[Entries taken from a collection]
============================================================
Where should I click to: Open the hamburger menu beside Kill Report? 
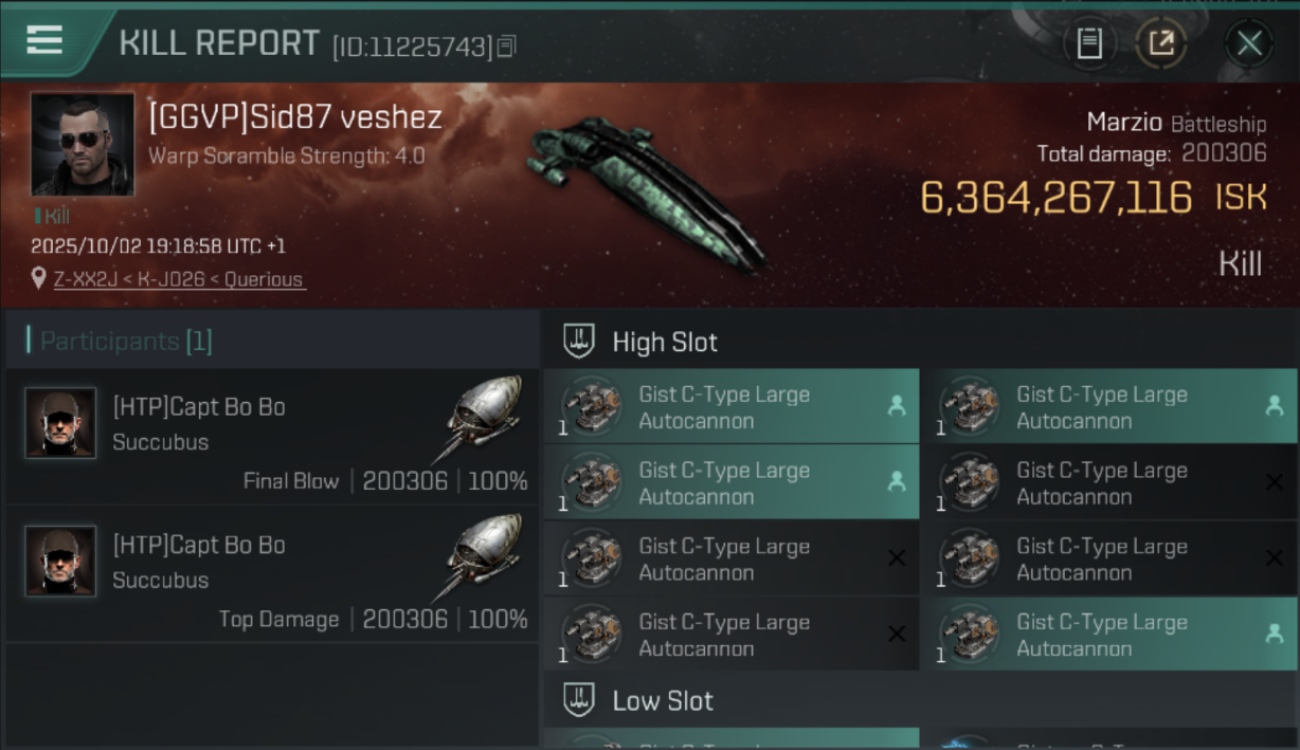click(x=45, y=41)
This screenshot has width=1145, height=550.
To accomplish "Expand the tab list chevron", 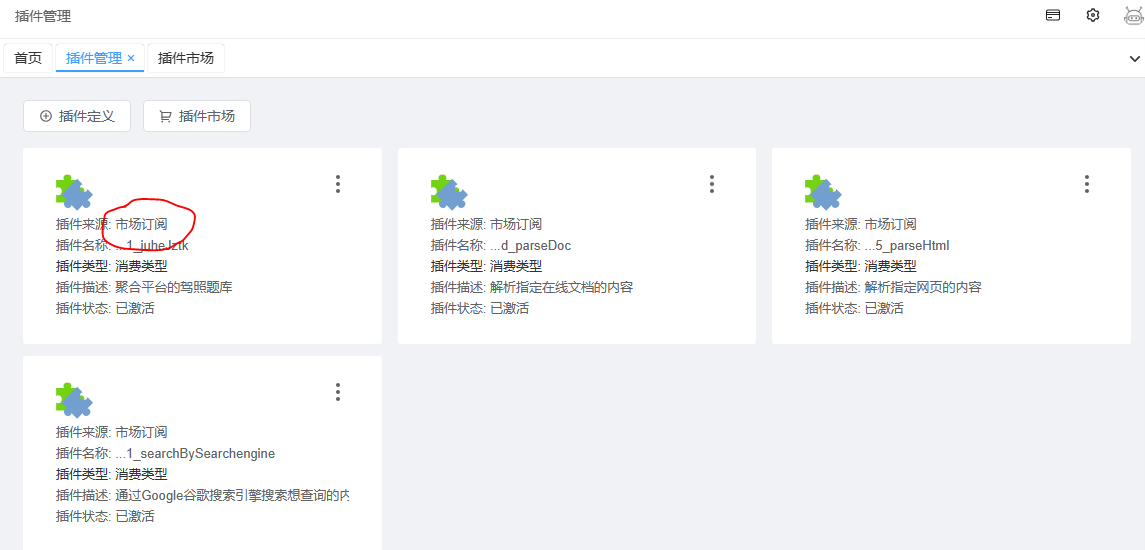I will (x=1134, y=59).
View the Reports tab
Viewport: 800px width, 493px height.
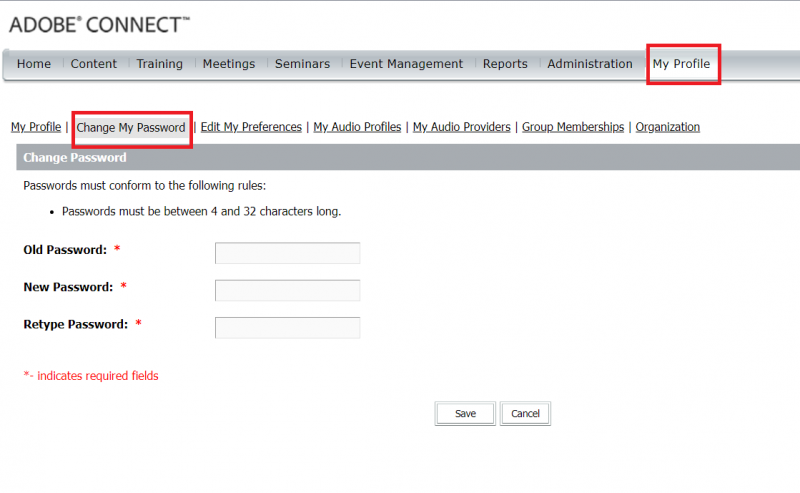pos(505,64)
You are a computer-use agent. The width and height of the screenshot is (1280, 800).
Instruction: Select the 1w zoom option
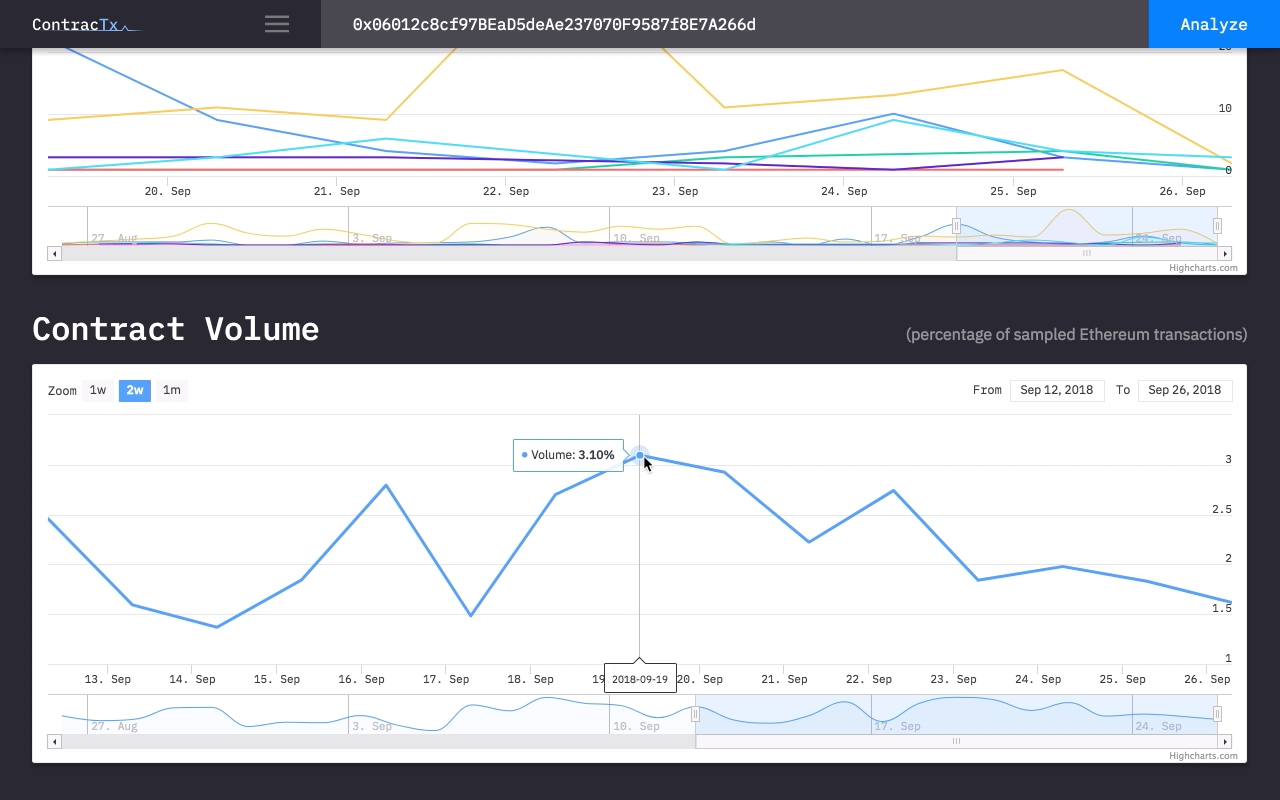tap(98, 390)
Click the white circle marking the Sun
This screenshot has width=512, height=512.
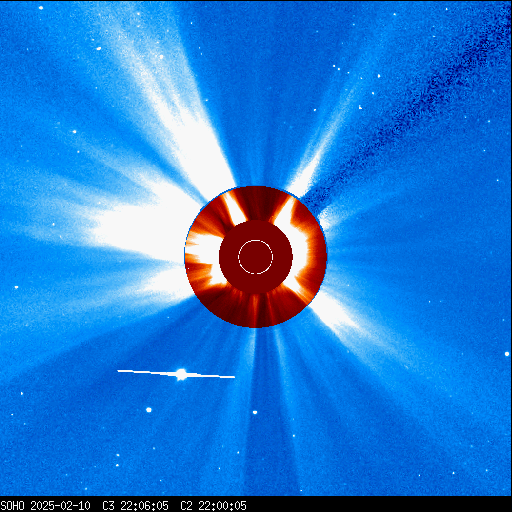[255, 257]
============================================================
» Exercise aim
Each line from the line containing "You are a computer-use" through the last line above must be written out exactly, and every picture must be omitted.

» Result of this task
You are a computer-use agent. The width and height of the screenshot is (1280, 800).
Instruction: Select the 1w zoom option
tap(98, 390)
Click the white circle marking the Sun
This screenshot has width=512, height=512.
[255, 257]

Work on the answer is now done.